Records excerpted from a collection:
================================

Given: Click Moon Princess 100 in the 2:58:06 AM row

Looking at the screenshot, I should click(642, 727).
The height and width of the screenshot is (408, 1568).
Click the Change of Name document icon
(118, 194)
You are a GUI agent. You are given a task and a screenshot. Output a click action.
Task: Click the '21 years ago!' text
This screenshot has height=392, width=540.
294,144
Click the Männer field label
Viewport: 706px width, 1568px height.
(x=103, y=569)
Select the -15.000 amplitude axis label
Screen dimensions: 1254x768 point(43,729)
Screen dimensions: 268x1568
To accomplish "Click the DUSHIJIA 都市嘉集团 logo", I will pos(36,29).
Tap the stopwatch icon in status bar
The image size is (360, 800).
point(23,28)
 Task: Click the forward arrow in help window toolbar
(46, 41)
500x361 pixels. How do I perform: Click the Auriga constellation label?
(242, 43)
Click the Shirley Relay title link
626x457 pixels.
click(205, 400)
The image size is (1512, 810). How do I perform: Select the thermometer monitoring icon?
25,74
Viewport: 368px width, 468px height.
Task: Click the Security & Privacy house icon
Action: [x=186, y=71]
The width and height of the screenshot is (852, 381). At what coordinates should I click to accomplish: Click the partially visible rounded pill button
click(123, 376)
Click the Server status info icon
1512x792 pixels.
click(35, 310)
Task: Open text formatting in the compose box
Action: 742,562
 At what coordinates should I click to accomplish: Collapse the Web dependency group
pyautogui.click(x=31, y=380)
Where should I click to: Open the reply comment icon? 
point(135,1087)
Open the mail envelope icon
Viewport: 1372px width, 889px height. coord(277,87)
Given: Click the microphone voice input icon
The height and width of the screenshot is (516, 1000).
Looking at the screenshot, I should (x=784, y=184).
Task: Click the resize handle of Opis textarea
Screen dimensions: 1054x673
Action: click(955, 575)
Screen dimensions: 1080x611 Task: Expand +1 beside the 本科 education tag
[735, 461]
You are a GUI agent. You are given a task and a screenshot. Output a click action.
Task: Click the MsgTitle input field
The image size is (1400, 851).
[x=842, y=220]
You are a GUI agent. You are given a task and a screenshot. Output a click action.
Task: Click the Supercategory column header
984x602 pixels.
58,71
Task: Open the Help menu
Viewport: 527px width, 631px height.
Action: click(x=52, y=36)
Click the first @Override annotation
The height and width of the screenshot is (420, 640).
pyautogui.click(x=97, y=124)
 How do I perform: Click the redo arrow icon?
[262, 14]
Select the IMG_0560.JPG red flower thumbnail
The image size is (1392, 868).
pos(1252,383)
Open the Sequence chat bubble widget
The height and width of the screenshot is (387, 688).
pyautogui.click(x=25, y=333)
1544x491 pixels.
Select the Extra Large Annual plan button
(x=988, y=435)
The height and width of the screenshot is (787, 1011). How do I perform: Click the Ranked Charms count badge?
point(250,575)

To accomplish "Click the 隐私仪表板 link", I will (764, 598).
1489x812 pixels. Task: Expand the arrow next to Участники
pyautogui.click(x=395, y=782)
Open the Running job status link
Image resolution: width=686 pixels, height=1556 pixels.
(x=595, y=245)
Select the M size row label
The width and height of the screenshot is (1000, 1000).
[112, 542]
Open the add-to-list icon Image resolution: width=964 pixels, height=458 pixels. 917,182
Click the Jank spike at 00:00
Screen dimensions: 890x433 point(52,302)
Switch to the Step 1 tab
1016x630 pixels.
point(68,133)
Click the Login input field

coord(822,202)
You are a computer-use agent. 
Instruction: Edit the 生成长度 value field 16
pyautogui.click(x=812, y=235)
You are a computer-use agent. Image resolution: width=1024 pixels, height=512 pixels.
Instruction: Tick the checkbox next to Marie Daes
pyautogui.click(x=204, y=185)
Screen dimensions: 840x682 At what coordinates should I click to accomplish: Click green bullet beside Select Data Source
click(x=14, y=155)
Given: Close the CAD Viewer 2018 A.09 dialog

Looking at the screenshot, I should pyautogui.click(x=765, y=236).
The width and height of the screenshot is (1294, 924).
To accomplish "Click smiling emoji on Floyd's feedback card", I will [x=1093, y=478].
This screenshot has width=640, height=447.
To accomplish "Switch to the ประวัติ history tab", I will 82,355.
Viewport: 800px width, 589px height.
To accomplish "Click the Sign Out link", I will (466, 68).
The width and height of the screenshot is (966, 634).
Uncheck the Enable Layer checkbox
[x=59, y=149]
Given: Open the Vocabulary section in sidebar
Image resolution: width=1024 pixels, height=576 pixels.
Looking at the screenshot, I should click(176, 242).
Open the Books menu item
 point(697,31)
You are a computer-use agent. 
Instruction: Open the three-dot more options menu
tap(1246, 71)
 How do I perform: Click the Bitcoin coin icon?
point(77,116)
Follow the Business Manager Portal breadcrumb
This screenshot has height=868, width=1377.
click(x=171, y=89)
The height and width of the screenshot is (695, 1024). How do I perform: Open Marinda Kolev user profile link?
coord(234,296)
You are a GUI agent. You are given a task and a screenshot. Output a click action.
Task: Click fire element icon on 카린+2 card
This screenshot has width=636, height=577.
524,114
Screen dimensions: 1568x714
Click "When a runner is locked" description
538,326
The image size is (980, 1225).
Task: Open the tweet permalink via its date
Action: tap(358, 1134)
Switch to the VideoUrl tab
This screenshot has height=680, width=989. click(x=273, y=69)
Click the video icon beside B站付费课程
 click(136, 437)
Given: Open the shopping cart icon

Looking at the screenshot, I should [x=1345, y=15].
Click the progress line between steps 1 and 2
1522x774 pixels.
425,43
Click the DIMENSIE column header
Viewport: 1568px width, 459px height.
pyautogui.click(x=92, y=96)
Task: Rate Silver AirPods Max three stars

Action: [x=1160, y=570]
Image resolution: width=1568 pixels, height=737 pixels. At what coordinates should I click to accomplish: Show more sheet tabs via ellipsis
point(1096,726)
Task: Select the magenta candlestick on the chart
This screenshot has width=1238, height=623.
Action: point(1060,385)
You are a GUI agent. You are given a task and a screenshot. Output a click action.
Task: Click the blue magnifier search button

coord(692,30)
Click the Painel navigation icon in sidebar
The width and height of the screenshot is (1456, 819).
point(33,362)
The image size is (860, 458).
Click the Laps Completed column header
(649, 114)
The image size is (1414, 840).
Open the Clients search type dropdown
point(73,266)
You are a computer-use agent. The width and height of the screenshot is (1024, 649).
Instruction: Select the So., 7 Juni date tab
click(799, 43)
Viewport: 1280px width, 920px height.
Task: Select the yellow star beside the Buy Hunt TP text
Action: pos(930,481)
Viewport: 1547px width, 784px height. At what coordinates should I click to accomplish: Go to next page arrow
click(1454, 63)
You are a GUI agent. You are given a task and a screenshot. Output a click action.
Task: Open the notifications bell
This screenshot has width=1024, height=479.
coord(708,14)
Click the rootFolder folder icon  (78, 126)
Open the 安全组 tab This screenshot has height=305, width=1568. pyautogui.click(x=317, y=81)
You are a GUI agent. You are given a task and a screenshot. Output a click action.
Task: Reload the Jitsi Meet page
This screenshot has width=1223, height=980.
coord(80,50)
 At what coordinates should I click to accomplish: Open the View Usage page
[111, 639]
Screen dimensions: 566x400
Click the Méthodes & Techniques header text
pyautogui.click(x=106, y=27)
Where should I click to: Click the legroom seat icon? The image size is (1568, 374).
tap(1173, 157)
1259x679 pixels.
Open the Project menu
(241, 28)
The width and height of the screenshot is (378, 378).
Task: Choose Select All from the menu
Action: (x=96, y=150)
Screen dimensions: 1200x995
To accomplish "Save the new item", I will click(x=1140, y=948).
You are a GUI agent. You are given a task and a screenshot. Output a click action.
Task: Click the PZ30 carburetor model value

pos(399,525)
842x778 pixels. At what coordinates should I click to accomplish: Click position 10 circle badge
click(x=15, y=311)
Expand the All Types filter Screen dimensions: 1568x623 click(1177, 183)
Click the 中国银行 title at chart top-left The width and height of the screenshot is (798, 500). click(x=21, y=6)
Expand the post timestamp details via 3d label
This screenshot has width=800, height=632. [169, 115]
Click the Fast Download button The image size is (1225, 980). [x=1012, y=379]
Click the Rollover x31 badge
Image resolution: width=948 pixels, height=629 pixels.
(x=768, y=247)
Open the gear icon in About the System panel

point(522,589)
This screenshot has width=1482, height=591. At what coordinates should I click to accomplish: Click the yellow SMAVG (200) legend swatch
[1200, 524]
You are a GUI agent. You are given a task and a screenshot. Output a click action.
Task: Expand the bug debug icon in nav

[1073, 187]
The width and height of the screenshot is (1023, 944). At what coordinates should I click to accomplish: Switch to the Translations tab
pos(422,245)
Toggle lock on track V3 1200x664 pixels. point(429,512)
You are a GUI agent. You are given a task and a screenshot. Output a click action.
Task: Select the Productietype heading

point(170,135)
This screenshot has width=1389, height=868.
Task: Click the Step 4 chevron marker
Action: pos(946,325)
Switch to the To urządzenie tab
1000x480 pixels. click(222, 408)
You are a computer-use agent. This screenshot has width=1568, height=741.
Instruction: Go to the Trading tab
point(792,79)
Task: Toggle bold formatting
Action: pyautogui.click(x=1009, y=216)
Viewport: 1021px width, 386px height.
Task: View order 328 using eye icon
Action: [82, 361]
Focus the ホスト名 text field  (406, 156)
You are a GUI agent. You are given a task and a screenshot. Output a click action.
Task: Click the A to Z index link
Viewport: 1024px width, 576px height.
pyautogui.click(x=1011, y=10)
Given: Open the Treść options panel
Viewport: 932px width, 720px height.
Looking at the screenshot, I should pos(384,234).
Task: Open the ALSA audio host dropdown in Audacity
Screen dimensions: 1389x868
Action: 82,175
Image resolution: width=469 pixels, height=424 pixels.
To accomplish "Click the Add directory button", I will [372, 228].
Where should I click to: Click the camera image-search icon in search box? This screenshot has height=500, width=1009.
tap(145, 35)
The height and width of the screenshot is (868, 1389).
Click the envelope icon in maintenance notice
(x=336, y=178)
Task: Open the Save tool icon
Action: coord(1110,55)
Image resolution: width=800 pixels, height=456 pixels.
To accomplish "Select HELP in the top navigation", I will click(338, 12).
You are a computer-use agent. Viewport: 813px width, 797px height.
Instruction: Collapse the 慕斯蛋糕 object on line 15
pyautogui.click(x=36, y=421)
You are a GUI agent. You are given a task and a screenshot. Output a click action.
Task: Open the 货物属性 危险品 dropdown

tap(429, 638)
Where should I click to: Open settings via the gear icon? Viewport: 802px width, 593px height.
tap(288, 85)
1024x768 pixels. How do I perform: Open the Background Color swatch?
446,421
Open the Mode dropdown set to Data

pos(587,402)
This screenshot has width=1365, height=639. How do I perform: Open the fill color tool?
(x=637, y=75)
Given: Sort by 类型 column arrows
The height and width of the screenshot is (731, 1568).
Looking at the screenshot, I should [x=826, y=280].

================================

Directions for this task: In the entries above, find each line that has the word "sidebar". Copy it.

Exercise result:
Given: Open the Vocabulary section in sidebar
Click the Painel navigation icon in sidebar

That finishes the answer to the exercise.